### Problem requirements
Which lines below contain the word "link", where case counts? Identify them and copy each one in full.

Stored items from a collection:
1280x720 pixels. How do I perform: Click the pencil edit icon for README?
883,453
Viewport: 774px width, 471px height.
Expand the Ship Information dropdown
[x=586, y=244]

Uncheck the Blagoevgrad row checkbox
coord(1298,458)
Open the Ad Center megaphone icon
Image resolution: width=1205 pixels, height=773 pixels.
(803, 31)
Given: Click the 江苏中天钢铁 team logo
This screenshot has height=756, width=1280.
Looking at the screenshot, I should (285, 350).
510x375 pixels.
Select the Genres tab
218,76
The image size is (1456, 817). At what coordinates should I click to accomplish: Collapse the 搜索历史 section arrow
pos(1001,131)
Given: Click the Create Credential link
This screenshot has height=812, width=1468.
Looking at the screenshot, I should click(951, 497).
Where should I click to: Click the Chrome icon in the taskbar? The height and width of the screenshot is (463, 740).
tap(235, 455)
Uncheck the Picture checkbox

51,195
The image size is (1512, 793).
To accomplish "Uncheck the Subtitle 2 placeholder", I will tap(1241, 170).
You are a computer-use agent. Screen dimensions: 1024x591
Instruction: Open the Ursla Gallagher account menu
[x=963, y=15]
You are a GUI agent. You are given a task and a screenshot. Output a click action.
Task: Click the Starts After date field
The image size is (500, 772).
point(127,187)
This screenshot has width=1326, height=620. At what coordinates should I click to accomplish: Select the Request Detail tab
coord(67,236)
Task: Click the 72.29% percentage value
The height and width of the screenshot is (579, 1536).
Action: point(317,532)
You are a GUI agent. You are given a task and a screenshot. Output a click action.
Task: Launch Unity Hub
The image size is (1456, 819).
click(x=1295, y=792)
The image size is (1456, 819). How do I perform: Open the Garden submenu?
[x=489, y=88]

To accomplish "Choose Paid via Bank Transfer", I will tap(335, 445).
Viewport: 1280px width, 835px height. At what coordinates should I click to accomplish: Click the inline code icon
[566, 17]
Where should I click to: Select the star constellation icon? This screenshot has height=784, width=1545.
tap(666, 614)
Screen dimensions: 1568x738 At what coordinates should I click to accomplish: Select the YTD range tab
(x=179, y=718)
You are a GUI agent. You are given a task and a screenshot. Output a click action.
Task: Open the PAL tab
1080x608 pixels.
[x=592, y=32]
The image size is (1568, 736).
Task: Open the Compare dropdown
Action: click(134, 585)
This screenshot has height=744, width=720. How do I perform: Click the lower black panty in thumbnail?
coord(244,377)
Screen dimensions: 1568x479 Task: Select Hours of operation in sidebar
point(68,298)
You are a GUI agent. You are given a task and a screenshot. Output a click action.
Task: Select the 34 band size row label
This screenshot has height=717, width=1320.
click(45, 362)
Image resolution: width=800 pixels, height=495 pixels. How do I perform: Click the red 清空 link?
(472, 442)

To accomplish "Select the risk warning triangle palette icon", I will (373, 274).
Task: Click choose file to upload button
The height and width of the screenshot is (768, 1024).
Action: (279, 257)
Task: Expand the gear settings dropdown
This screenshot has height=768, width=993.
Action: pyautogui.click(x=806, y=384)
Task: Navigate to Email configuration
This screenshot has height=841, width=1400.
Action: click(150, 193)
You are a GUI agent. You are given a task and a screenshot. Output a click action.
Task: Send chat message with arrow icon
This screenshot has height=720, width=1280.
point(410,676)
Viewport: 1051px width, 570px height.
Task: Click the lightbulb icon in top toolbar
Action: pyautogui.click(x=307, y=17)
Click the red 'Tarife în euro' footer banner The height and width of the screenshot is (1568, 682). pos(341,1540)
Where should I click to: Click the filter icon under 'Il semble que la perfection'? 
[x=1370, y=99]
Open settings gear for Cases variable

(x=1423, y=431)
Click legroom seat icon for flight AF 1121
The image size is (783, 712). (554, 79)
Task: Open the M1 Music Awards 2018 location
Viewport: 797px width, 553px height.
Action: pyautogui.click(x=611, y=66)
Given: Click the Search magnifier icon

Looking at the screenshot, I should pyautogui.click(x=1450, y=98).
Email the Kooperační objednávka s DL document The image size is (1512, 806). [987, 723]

### The output
Given: Click the Create Credential link
Image resolution: width=800 pixels, height=495 pixels. How do I perform: Click the red 清空 link?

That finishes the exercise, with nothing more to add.